/ 13 July 2007

Green fever in Sierra Leone

The electoral campaign started ahead of schedule in Sierra Leone. It was due to start last week Tuesday, but by last Saturday the ruling Sierra Leone Peoples Party (SLPP) was already holding rallies all over the capital, Freetown.

Saturday was the last day for political parties to register for the August presidential elections. The SLPP was the last party to register and party members took their time making their way to the headquarters of the National Electoral Commission in a noisy cavalcade to sign the documents and have the official photo of their candidate, Solomon Berewa — or Solo B, as he likes to be known — taken for the ballot papers.

I was there. A friend who organises elections the way some people plan vacations had asked me the previous day if I wanted to experience something out of the ordinary. Being in Sierra Leone is already out of the ordinary for me; however, I saw no reason to put any limits on my sojourn and agreed quite happily to witness a little bit of West African history in the making.

It is rainy season in Sierra Leone. Asking if it will rain in the rainy season is a bit like asking if it will get cold in Moscow in winter. I was told to bring an umbrella with me. I did and I’m pleased I did. Apart from green T-shirts, green palm leaves, green hats and green skirts, all the SLPP supporters carried green umbrellas to the commission. They needed them. But the rain didn’t dampen their spirits. The ruling party holds most of the cards and is confident of victory.

I can’t say whether they’ll win but they are certainly making it difficult for anybody else to take over the top office. Journalists questioning the good intentions of the president get summoned to the Attorney General or end up in prison. Opposition party supporters trying their hand at a little pre-election campaign rallying get arrested. And the SLPP holds beach parties.

Sunday is beach day in Freetown. The city is on the beach, but the best beaches are out of town. It takes 90 minutes to drive the 15km to the beach and the road makes access to the most remote part of the Wild Coast look like a drive down the N1. I couldn’t help wondering if road works were on the list of campaign promises.
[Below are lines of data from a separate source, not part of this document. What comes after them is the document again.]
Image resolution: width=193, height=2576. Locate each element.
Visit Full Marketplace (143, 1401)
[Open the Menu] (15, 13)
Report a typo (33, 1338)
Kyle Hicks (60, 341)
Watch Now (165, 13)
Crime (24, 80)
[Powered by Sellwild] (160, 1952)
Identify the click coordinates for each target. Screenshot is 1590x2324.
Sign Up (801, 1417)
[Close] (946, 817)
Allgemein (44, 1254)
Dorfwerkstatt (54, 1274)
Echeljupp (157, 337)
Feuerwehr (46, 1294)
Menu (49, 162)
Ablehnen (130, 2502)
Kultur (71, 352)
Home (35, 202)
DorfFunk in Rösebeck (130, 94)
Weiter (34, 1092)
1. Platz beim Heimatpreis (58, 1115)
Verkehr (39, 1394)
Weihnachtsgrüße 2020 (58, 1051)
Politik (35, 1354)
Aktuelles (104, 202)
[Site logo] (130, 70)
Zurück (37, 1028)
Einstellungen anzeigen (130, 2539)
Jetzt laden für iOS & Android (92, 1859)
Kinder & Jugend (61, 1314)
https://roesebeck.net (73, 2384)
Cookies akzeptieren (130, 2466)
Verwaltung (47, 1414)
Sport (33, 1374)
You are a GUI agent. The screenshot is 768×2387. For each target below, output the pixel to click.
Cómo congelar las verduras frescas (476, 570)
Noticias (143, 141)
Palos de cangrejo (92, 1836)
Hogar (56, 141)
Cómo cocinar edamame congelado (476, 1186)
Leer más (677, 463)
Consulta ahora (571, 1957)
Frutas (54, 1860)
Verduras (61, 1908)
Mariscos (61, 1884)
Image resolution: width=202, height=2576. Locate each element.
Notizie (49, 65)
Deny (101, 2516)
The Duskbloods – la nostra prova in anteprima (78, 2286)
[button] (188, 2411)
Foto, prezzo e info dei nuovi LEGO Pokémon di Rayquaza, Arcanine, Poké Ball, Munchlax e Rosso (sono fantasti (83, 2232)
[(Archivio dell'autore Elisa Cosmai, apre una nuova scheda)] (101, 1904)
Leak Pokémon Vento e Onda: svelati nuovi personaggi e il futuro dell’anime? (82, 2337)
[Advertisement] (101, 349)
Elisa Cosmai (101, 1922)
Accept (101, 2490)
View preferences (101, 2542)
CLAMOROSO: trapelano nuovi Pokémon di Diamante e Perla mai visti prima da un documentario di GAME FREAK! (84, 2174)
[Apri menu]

What I didn’t expect to see at the end of that road was, for the second time in two days, Solo B.

The Green Machine was in full swing on the beach, with posters and beer and dancing and music turned up to speaker-cracking volume. I didn’t stay long enough to find out if there would be any questions about the state of the roads. In any case, the crowd didn’t appear to be one that would give Solo B a hard time.

Sierra Leone is still enjoying a honeymoon of peace following one of the world’s most vicious civil wars. Almost everywhere I look there are young people who are missing limbs, a brutal reminder of the terror campaign run by the deceased leader of the Revolutionary United Front, Foday Sankoh, and masterminded to a large extent by deposed Liberian president Charles Taylor.

Sierra Leoneans listen closely to their radios every day for updates on Taylor’s trial in The Hague. Local news bulletins tell me what colour suit and tie he’s been wearing this week and how he has successfully argued to receive more than the monthly $45 000 he gets to conduct his defence. He said that wasn’t enough. Most people in Sierra Leone don’t even make a dollar a day.

I watched Blood Diamond on a plane flying over somewhere in Africa a couple of months ago. It’s only now that I remember it was set in Sierra Leone. Oddly enough, the subject of diamonds hasn’t come up at all this week. Election fever is everywhere, tempered only by the Charles Taylor show. I’ve seen enough elections to know that whether they’re flawed or not they have to happen. The National Electoral Commission is certain to complain, correctly, about the flouting of the rules of engagement, which I have seen with my own eyes.

But the show must go on. A step backwards is too horrific to contemplate in this tortured country. Sierra Leone needs a serious helping hand and that help is only likely to materialise after the last ballots have been counted and the new president has been sworn in, no matter what the colour of his umbrella.